The most fun I've had on a mushroom hunt (admittedly, it was my only mushroom hunt) was with our aunt while visiting during a summer in Yellowknife, NWT, when I was 16.

She had been annoyed by Farley Mowat's claim that nothing poisonous grew in the North. So, in her true, gung-ho fashion, she marched my sister and I and our young cousins off to look through the northern bush to see what we could find.

I was amazed at the diversity of mushrooms we discovered. It included the (poisonous) red with white polkadot toadstools that, till then, I'd assumed were some invention of childrens' book illustrators. We found a number of edibles, too, including a form of morel. And I believe we also found the (I think it's called) Destroying Angel mushroom that would offer the unknowing the last tasty mushroom omelet that they might eat.
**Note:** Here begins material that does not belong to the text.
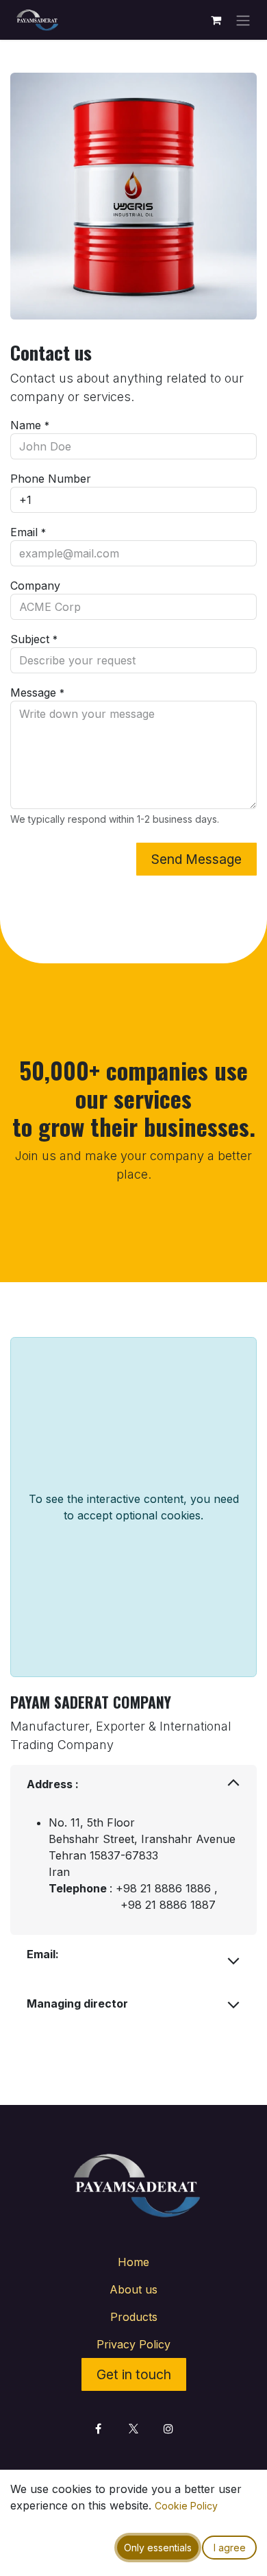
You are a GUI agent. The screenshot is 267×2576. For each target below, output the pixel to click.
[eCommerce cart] (215, 20)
We did take samples, and afterwards looked them all up in a mushroom book -- in some cases watching them turn to liquid, as mushrooms can do; in others, removing the caps to make prints of the gills on paper.

Obviously, it was an experience I've never forgotten.

azplantlady said...

What great examples of mushrooms. I especially like the ones on the maple.

Sigrun said...

Interesting mushrooms. You notice the neatest things.

Nell Jean said...

I eat only the ones from the grocery, too. I do like to take my books and try to identify many of what I see.